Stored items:
□ □ □ □ □ □ □
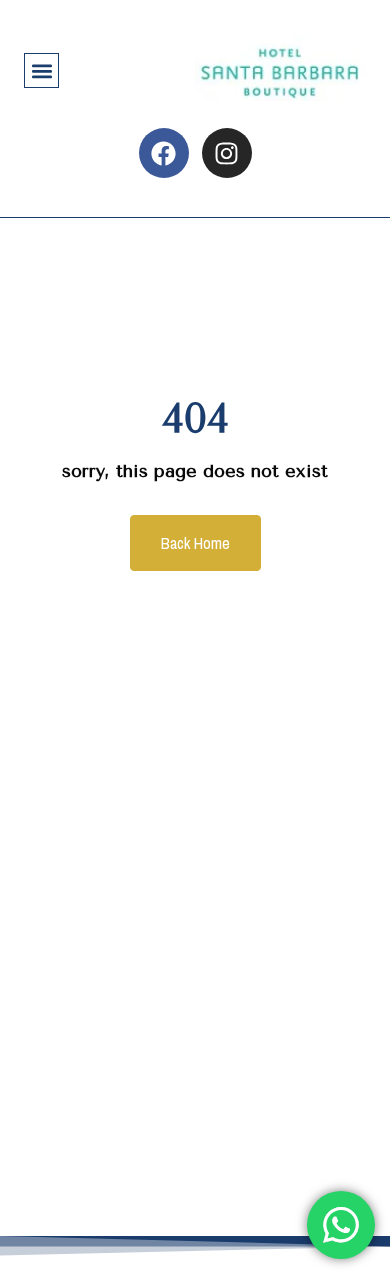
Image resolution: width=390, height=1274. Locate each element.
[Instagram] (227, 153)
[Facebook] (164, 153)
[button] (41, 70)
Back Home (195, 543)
□ □ □ □ □ □ □
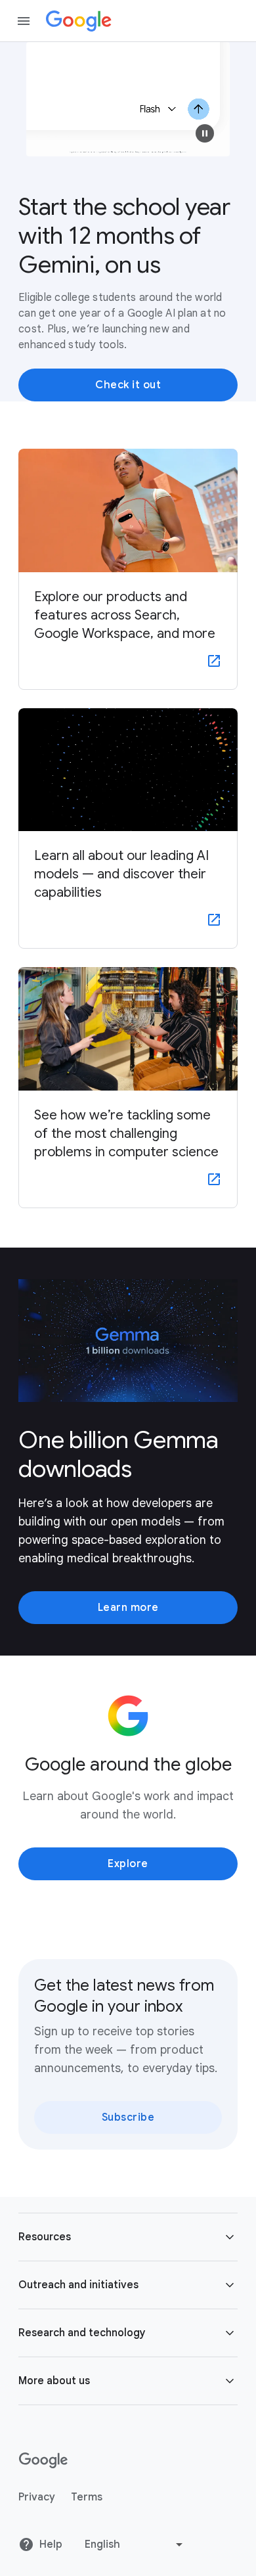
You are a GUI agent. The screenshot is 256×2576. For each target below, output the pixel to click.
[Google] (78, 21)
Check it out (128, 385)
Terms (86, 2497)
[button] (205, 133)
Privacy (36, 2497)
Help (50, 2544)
□ □ □ □ □ □ □
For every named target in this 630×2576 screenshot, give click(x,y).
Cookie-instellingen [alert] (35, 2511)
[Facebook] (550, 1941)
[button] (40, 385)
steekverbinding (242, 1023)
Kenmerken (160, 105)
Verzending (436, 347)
□ □ □ □ □ □ □
Your task is to restate, word for word, only those lines above that fall between the line holding "Image resolution: width=390, height=1274." and the line holding "Back Home (195, 543)", inclusive.

▶ _Answer to this problem_:
Image resolution: width=390, height=1274. Locate each element.
[Instagram] (227, 153)
[Facebook] (164, 153)
[button] (41, 70)
Back Home (195, 543)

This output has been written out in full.